Im Namen des Vaters

DOKU Harlan-Biografie und Familienporträt: „Im Schatten von Jud Süß“ (23.15 Uhr, WDR)

Aus heutiger Sicht ist kaum nachvollziehbar, was 1940 die Faszination von „Jud Süß“ ausmachte. Zu plump, zu theatralisch erscheinen die Szenen, zu simpel ist das Feindbild des jüdischen Geschäftsmanns gezeichnet. Dennoch traf „Jud Süß“, das Meisterstück der NS-Propagandamaschine, wie so viele der Filme des Regisseurs Veit Harlan, den Nerv der Zeit genau.

Doch war Harlan nun ein naiver Künstler, der Goebbels auf den Leim ging? Drehte er aus Angst? War er ein gewissenloser Ästhetiker, der die Chance auf unglaubliche Budgets sah? Oder einfach: ein Antisemit?

Anhand dieser Fragen führt Felix Moeller durch Harlans Leben: seine Ehe mit seiner Stammschauspielerin, der „Reichswasserleiche“ Kristina Söderberg, seine bombastischen Filmproduktionen der Nazizeit, seine berechtigte Stigmatisierung danach. „Im Schatten von Jud Süß“, der passend zum heutigen Kinostart von Oskar Roehlers „Jud Süß – Film ohne Gewissen“ (s.

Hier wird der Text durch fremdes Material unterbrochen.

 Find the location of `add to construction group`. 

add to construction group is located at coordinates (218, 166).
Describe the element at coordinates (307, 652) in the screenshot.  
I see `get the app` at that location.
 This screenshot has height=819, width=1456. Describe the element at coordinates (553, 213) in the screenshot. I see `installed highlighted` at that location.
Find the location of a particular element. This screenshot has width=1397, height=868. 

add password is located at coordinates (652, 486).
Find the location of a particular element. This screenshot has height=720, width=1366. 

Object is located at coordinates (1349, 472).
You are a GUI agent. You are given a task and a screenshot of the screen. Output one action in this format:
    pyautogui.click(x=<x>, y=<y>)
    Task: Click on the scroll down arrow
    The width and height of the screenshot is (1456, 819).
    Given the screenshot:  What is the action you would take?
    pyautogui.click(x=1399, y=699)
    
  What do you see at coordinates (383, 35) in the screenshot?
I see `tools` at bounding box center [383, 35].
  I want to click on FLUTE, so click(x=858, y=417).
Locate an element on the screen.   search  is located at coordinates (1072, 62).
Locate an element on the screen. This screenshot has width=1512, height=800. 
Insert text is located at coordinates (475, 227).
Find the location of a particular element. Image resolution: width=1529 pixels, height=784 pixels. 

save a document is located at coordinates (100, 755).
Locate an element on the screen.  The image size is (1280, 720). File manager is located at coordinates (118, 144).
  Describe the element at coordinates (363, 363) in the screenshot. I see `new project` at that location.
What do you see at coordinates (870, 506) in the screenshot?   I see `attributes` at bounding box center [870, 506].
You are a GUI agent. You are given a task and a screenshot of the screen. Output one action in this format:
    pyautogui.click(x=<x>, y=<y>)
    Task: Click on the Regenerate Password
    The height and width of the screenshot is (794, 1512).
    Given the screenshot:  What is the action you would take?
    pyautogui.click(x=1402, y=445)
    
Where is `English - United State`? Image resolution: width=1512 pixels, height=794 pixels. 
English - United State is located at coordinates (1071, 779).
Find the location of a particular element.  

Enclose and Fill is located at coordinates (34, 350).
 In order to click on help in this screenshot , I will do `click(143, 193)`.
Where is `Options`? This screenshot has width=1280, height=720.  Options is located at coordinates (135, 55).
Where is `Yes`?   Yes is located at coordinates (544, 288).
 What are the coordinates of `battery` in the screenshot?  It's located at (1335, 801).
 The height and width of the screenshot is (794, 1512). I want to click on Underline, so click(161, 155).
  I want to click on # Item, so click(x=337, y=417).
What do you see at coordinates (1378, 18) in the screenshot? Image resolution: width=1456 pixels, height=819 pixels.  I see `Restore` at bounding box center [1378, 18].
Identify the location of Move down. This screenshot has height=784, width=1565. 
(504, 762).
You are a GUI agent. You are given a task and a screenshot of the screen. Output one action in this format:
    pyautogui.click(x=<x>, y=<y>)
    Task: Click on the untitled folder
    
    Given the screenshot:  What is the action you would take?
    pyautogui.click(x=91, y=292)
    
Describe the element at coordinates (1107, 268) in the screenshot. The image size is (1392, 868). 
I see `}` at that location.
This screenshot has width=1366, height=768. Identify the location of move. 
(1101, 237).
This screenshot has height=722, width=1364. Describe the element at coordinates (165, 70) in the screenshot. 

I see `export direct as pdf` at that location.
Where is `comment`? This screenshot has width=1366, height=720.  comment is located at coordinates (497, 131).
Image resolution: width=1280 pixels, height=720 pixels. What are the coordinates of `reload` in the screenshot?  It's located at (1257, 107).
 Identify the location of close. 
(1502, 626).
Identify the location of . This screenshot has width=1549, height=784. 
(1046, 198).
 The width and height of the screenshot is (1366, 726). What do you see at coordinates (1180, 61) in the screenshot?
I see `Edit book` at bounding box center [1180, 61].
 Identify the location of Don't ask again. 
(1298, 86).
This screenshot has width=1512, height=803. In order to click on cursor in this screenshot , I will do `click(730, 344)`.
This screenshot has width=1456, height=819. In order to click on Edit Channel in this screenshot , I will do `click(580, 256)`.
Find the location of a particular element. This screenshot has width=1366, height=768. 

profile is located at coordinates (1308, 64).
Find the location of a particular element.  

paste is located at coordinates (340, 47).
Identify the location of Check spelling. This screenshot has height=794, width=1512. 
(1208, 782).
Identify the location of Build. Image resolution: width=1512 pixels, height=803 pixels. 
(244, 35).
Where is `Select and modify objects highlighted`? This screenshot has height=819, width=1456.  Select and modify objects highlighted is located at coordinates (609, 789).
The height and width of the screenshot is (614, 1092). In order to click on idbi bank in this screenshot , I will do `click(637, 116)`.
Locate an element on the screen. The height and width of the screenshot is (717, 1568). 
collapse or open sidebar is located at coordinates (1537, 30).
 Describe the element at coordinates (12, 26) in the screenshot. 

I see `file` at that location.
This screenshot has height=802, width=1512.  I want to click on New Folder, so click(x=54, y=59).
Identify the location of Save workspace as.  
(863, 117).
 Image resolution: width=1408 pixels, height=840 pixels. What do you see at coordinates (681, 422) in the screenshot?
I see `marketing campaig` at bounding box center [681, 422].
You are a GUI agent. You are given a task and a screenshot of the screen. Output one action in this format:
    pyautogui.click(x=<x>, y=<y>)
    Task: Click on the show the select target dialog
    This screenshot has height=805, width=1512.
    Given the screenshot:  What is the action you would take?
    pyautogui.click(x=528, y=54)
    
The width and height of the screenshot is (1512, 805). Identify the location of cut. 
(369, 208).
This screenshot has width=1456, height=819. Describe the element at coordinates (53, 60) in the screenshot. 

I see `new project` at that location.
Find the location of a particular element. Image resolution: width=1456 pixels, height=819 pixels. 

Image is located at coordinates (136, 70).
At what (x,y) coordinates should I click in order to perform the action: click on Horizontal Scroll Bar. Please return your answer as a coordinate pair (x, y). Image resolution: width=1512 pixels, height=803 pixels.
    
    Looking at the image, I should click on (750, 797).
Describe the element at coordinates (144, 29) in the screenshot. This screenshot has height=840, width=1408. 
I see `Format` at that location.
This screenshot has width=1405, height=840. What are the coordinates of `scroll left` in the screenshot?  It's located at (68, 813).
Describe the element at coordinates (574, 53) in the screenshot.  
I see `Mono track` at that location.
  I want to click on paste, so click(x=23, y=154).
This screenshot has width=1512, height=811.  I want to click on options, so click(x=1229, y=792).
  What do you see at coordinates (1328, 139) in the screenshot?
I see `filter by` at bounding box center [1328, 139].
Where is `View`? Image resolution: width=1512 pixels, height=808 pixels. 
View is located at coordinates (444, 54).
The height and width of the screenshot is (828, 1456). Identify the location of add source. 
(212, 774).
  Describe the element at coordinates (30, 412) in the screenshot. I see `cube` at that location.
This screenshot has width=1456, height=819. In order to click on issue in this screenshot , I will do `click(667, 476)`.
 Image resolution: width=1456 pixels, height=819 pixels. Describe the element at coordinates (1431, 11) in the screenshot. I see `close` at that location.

Seite 15) und einen Tag nach Harlans 111. Geburtstag im WDR läuft, ist ein sachlicher und formal klassischer Dokumentarfilm. Der Hundertminüter nähert sich dem Thema aber mit einem klugen Kniff: Abgesehen von einem Filmwissenschaftler beurteilen ausschließlich die Kinder und Enkel Harlans die Frage nach dessen Rolle.

Mit der Schuld, die Harlan auf den Namen seiner Familie geladen hat, gehen sie sehr unterschiedlich um. Das geht von Harlans Sohn und Kritiker Thomas und seiner Enkelin Jessica Jacoby – Tochter eines Juden –, bis zu Kristian Harlan, für den doch „dein Vater dein Vater ist“, den man nicht öffentlich kritisiert.

Die Erinnerung der Nachkommen widerspricht sich manchmal diametral. Es ist ein weitverzweigter Clan, dessen Vielgestalt mindestens so spannend ist wie die Frage nach Harlans Schuld. Man wäre gerne mal bei einem Familientreffen dabei. Es ginge sicher hoch her.